Two nights ago, Pusha T showed off some impressive sleuthing skills and unleashed a diss track about his nemesis Drake, revealing that the Canadian rapper has allegedly fathered a son. The shots were damning. The internet was broken. The memes were good. For the song’s cover art, Pusha used an old photo of Drake appearing in blackface.

Drake is something of an impulsive guy when it comes to beefs. In last week’s episode of The Real Petty Adult Men of Rap, Drake went after Pusha T and Kanye West in a diss track called “Duppy Freestyle;” Pusha referenced Drake on the track “Infrared” (from Pusha’s latest album Daytona); and Drake released a song titled “I’m Upset,” presumably to distract everyone from Pusha’s antics. (The song is about women out to get Drake’s money.) Which is all to say that Drake hasn’t “clapped back” or anything like that on an actual record in response to Pusha’s truth bombs—but he has offered an explanation of how that blackface photo (which was previously thought to be done for a clothing brand) came to be.

“I know everyone is enjoying the circus but I want to clarify this image in question,” Drake wrote in an Instagram story. “This was not from a clothing brand shoot or my music career. This picture is from 2007, a time in my lie where I was an actor and I was working on a project that was about young black actors struggling to get roles, being stereotyped and type cast. The photos represented how African Americans were once wrongfully portrayed in entertainment.”

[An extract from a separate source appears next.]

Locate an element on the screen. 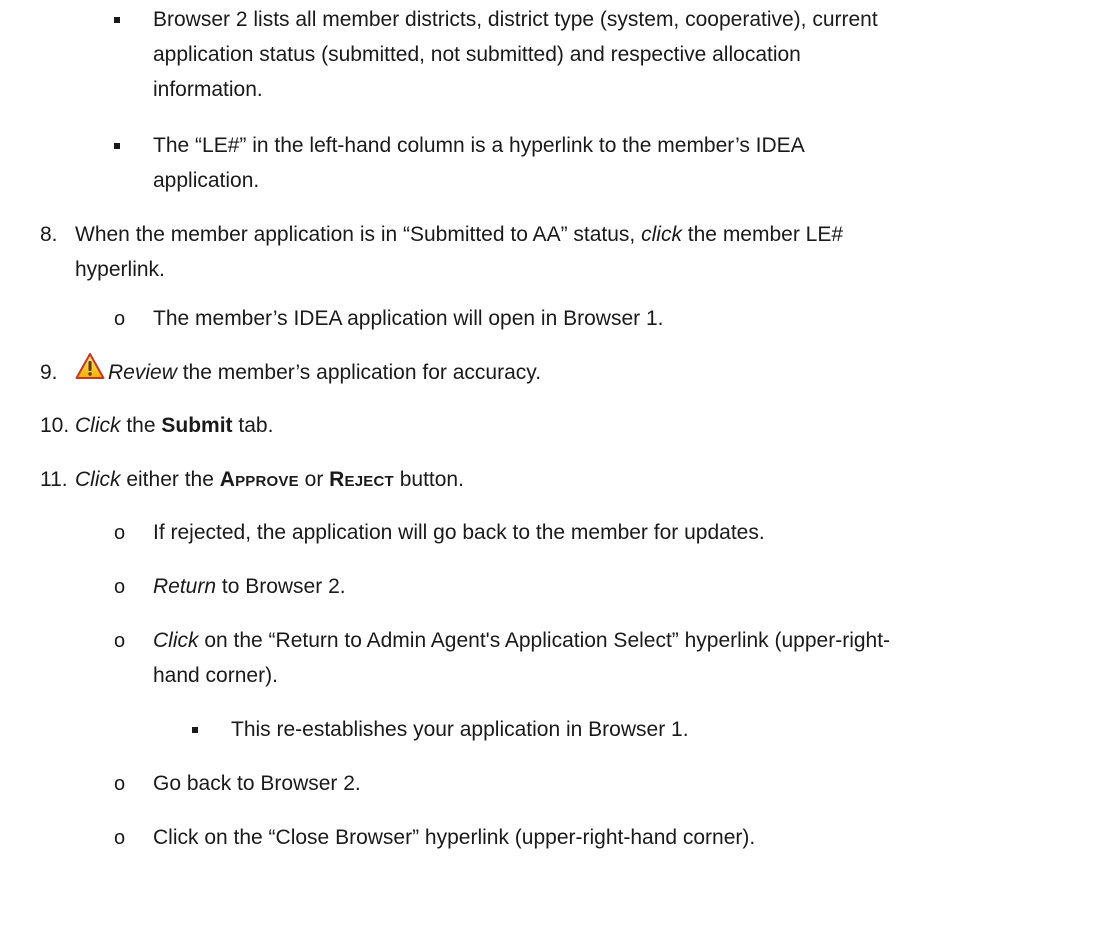 The image size is (1098, 944). step-number: 8. is located at coordinates (49, 234).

That sounds plausible, especially if it was 2007, although Drake should probably expand on this thought process further, for those still curious about why he would dare to take the chance of appearing in blackface. Describing onlookers as people who are “enjoying the circus” is how you know Drake is still Drake, and he wants you to know how salty he is about all of this.

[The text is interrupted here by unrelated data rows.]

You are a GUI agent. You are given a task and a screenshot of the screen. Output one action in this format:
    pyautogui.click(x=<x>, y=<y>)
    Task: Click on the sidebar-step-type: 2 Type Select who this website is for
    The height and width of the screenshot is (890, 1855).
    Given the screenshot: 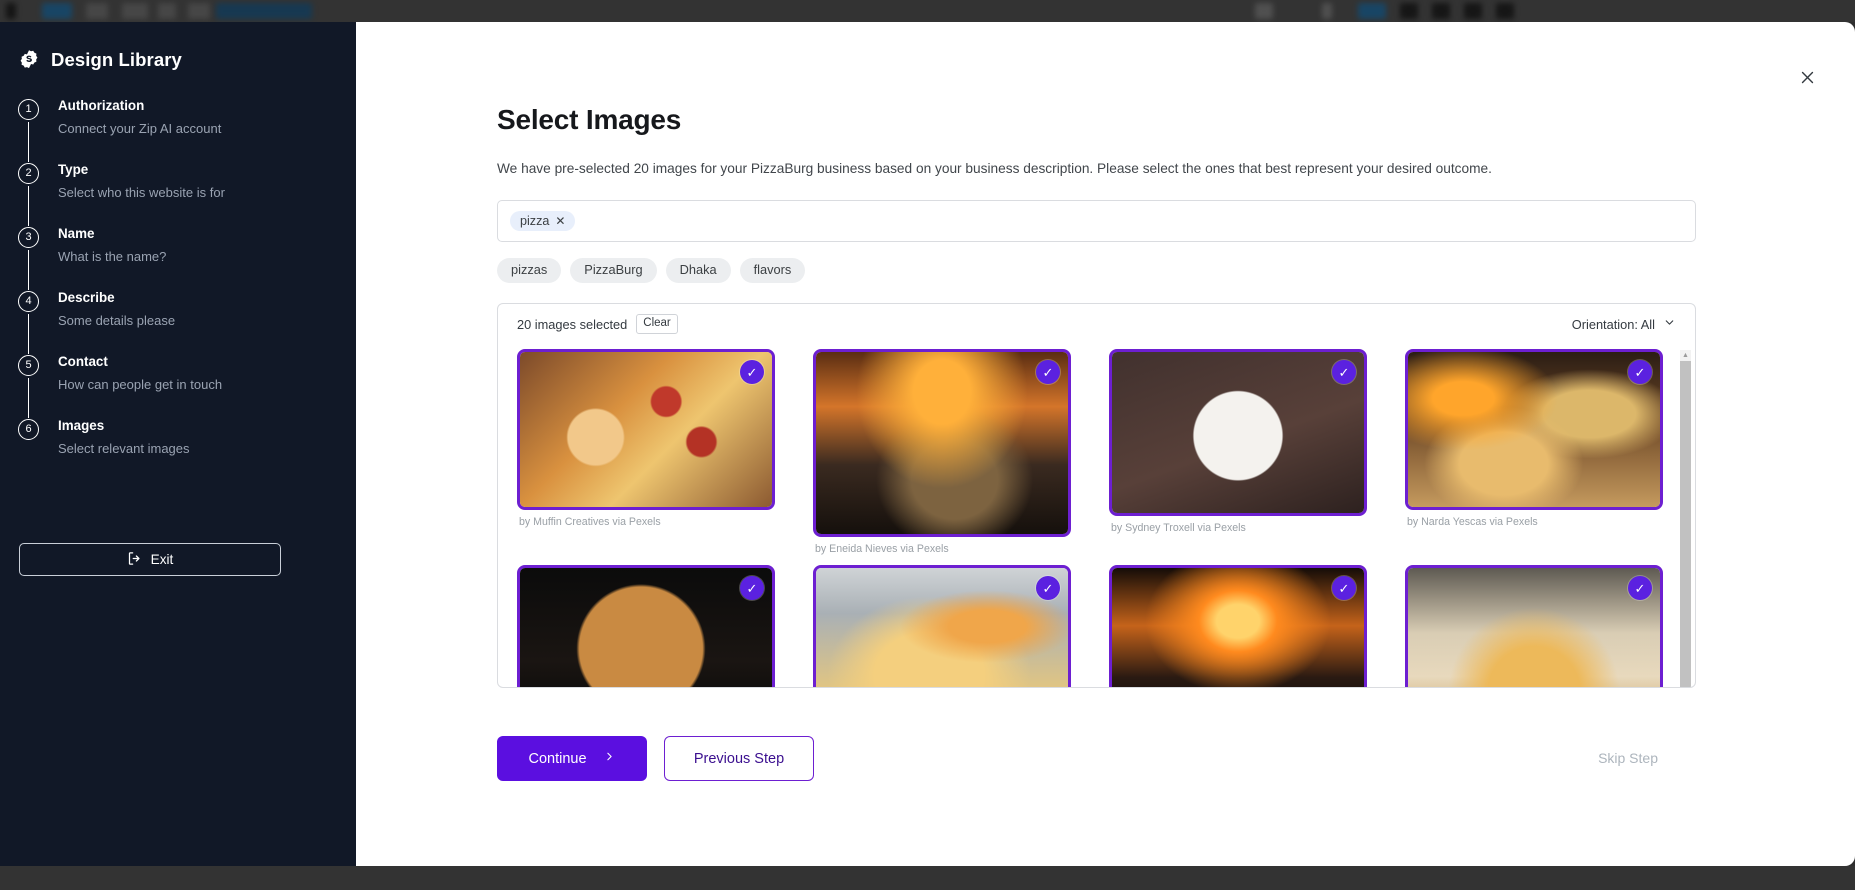 What is the action you would take?
    pyautogui.click(x=187, y=194)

UPDATE [1 p.m., May 31]: Pusha T has responded to Drake in record-breaking time, as Pitchfork reports. On an episode of the LA radio show Big Boys’ Neighborhood, Pusha said: “That doesn’t change my view at all... You are silent on all black issues, Drake.... You don’t stand for nothing, you don’t say nothing about nothing.” He added, “You have all the platform in the world. You were so passionate back then? No you weren’t. That’s number one. That’s what I know.” It’s only a matter of time before out next installment in this ongoing, constantly evolving beef.